◆ DATA EXTRACTS
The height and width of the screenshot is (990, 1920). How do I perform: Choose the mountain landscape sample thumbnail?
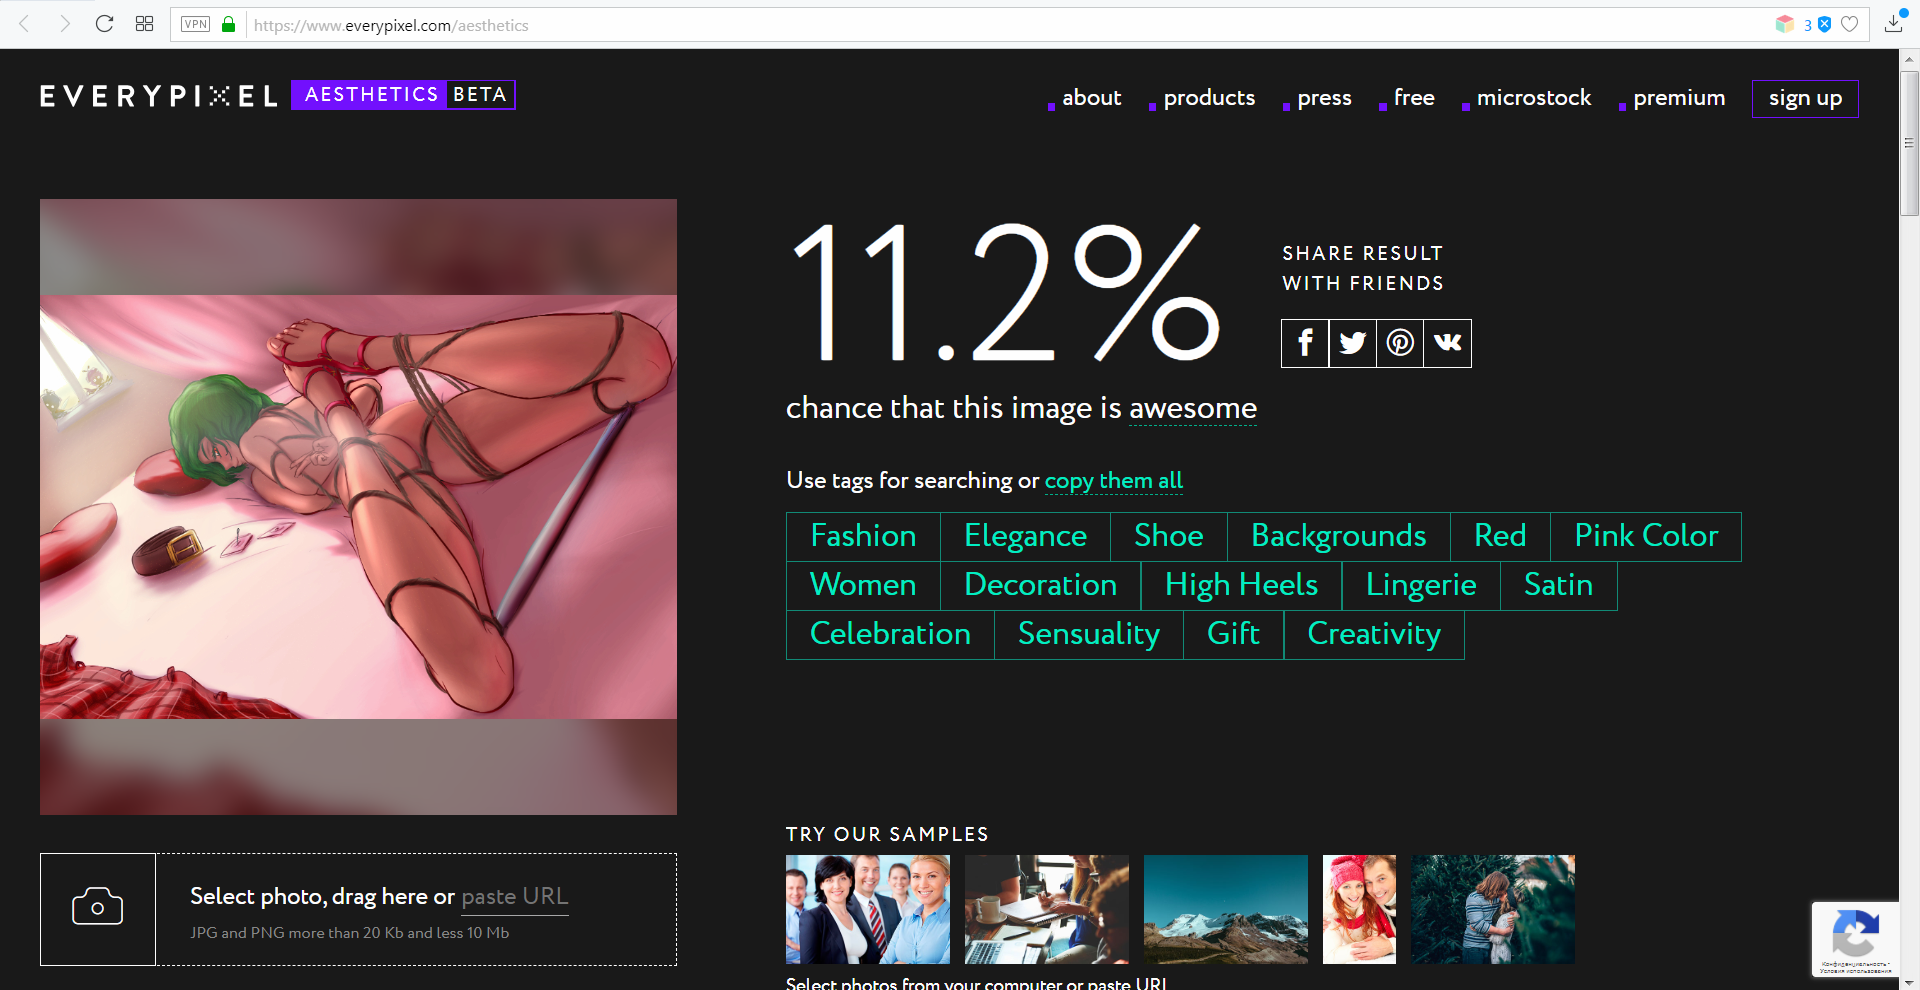1225,909

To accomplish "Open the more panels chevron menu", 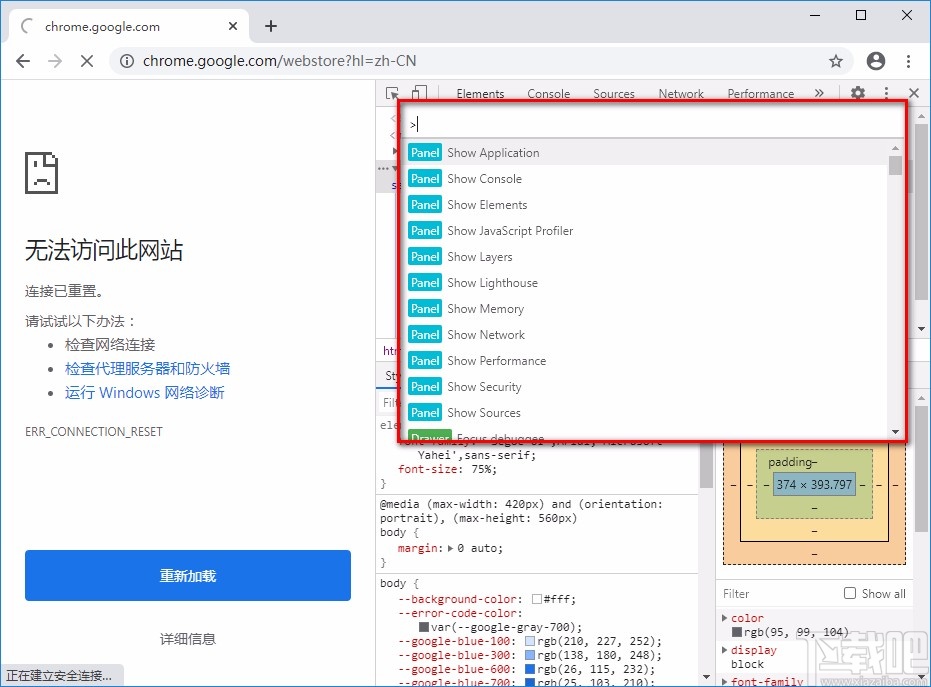I will (819, 92).
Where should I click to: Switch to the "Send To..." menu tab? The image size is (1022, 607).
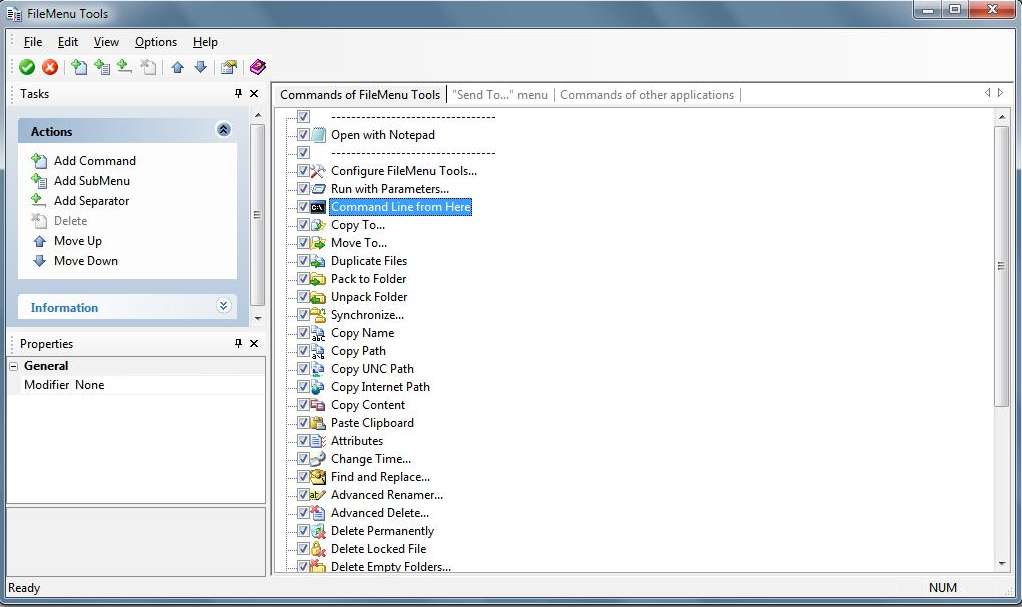tap(500, 94)
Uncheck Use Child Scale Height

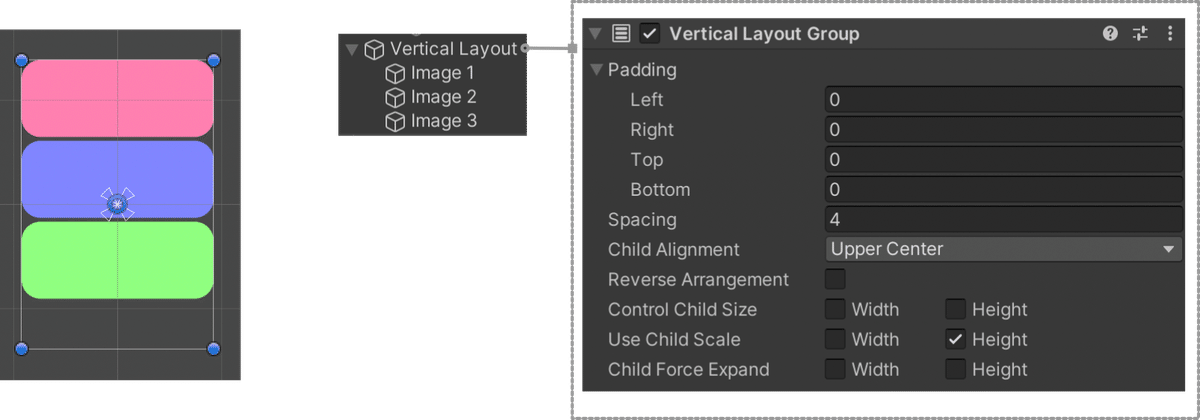955,339
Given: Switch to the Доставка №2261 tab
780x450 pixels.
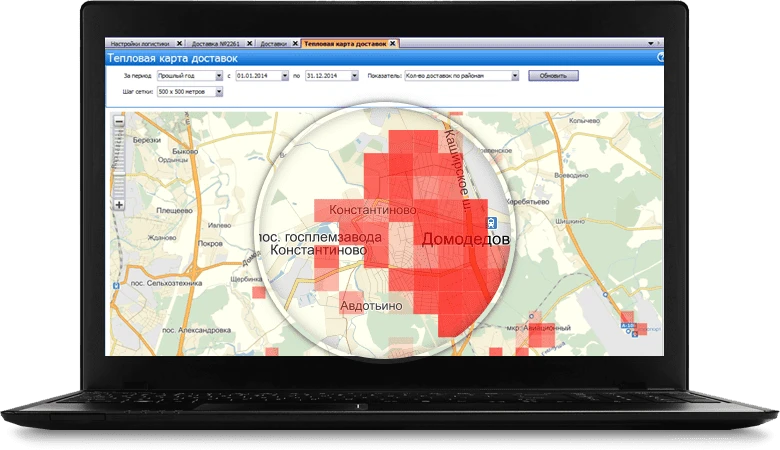Looking at the screenshot, I should click(x=217, y=44).
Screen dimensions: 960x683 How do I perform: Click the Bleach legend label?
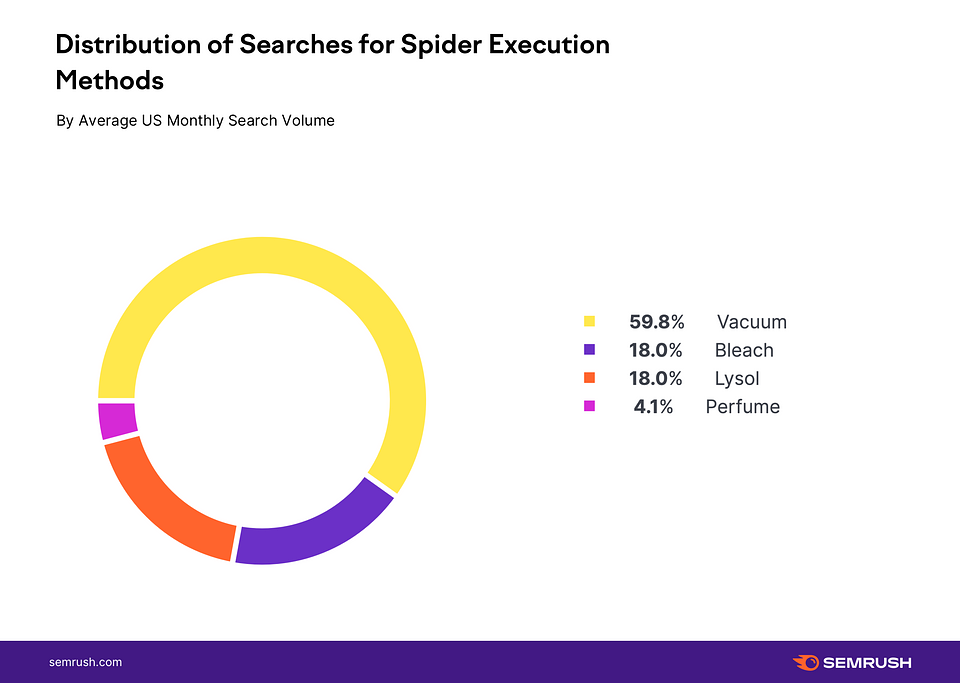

◆ TASK GOAL
I would like the lines from the one with "Where should I" through the last line of the data above retyped exactly, with pictures left out, please.

◆ EXERCISE OUTPUT
Where should I click to: Switch to the "Send To..." menu tab? The image size is (1022, 607).
tap(500, 94)
Uncheck Use Child Scale Height

955,339
Given: Switch to the Доставка №2261 tab
780x450 pixels.
Looking at the screenshot, I should click(x=217, y=44).
Screen dimensions: 960x683 How do I perform: Click the Bleach legend label?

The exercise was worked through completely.